**Required task**
Copy out the entries below word for word, everything from the start of the entries down through the line containing "(x=42, y=401)".

▶

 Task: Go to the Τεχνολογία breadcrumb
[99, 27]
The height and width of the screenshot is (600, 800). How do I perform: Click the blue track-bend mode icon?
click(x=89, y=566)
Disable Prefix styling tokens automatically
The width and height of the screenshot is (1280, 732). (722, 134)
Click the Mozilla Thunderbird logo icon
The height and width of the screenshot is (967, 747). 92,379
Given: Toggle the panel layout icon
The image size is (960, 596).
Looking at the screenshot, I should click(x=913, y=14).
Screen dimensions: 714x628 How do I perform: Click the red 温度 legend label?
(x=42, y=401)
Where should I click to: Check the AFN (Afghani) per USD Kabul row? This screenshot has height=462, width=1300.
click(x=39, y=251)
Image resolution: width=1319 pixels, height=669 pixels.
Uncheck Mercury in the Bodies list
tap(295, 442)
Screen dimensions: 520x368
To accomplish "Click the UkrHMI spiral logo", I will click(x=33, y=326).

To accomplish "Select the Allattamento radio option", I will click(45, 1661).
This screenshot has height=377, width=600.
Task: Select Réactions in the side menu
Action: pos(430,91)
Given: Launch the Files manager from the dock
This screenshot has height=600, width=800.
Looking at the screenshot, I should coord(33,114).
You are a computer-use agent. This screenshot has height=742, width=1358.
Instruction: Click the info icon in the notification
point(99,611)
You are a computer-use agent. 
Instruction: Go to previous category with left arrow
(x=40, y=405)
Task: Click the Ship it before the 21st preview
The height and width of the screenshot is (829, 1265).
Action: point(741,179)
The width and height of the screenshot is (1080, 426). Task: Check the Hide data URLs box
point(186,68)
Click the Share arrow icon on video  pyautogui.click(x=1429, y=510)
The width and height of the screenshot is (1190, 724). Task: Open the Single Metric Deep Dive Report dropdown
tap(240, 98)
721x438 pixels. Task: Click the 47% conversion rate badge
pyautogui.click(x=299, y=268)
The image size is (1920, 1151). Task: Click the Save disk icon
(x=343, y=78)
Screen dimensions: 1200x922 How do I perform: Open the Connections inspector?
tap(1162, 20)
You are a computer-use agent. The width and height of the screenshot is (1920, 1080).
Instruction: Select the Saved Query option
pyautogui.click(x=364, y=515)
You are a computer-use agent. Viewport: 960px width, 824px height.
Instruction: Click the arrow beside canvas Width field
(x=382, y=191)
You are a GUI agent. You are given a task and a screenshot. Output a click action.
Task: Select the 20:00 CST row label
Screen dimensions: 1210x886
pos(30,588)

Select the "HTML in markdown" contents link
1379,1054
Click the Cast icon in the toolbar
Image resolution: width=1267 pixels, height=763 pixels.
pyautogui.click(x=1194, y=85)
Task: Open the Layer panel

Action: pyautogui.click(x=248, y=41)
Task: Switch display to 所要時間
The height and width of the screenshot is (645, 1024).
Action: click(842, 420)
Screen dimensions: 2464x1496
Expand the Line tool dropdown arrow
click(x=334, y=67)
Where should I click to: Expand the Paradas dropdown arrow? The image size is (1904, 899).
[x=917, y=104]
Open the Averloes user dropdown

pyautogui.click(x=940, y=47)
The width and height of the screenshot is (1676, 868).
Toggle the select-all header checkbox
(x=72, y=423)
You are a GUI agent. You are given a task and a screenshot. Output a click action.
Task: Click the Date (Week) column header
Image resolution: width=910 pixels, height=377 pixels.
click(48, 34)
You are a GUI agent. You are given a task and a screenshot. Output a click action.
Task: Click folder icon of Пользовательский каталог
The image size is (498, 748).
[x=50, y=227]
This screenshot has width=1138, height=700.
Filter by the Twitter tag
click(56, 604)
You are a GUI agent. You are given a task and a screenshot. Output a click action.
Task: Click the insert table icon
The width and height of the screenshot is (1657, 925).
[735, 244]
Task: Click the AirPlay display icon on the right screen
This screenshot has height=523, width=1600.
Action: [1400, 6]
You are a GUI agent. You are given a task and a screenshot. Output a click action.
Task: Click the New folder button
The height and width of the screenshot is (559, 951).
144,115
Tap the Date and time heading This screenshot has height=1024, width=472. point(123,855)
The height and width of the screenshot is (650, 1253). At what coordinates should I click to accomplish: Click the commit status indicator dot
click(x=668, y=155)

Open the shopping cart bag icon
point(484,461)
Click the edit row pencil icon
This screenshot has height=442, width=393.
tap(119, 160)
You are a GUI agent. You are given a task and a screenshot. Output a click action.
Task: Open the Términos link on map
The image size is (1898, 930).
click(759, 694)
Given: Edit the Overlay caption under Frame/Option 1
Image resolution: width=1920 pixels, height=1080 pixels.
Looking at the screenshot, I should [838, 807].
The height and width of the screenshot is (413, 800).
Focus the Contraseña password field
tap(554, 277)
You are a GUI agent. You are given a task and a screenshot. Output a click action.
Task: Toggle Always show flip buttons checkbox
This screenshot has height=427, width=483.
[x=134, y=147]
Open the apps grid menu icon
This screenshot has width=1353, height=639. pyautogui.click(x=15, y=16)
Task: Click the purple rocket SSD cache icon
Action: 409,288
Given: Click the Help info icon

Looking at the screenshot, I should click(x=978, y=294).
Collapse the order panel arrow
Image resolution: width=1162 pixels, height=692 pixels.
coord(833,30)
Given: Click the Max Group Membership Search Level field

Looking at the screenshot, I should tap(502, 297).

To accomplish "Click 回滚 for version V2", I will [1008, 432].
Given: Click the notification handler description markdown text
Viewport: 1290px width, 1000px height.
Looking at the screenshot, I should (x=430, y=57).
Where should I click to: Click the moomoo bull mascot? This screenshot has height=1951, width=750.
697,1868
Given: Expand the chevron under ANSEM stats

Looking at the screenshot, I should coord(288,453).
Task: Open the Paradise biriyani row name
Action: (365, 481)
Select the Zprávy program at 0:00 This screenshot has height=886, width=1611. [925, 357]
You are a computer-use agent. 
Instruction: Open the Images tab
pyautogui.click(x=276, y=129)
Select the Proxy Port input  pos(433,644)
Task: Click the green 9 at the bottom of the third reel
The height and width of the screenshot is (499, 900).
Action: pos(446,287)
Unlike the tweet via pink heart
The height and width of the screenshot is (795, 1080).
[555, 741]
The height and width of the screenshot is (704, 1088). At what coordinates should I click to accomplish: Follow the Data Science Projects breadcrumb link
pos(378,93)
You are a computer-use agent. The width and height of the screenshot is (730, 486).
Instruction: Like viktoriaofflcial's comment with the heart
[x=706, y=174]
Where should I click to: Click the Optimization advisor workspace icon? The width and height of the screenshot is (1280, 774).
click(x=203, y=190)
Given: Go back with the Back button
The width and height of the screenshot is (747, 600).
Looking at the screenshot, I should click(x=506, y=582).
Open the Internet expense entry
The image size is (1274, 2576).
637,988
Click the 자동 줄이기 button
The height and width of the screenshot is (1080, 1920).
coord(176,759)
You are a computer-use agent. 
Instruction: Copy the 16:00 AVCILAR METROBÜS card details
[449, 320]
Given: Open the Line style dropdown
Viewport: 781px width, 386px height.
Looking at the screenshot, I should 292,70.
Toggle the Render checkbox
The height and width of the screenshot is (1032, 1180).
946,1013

◀

**Output of the task**
 Task: Go to the Τεχνολογία breadcrumb
[99, 27]
The height and width of the screenshot is (600, 800). How do I perform: Click the blue track-bend mode icon?
click(x=89, y=566)
Disable Prefix styling tokens automatically
The width and height of the screenshot is (1280, 732). (722, 134)
Click the Mozilla Thunderbird logo icon
The height and width of the screenshot is (967, 747). 92,379
Given: Toggle the panel layout icon
The image size is (960, 596).
Looking at the screenshot, I should click(x=913, y=14).
Screen dimensions: 714x628 How do I perform: Click the red 温度 legend label?
(x=42, y=401)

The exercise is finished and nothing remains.